### Your instructions
Scan the following material for the string "agent" and copy each line in which it appears.

____

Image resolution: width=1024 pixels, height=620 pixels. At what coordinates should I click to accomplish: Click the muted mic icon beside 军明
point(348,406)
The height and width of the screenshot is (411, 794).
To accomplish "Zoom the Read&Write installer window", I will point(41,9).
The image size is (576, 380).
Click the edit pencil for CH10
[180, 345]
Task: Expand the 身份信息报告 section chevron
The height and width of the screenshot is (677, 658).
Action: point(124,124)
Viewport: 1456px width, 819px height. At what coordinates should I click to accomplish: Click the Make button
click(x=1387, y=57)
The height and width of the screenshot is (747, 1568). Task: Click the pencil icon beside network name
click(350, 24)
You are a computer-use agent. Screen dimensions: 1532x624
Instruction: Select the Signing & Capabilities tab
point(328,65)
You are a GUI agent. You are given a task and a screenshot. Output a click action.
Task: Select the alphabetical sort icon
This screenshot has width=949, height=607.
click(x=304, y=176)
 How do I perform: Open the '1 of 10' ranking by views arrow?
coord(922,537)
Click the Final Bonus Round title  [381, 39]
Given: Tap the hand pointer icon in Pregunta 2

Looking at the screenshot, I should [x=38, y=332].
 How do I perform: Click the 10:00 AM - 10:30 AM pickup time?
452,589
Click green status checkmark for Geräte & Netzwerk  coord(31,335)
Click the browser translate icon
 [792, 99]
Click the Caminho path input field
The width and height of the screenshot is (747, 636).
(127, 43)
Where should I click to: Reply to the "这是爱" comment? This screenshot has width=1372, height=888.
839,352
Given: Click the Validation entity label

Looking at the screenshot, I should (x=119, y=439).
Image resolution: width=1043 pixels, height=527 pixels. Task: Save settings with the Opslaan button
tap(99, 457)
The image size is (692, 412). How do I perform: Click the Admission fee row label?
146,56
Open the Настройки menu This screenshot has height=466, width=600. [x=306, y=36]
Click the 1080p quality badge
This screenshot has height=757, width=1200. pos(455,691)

____

### Result below
You are a computer-use agent. Screen dimensions: 1532x624
You are a GUI agent. You are given a task and a screenshot. Output a click action.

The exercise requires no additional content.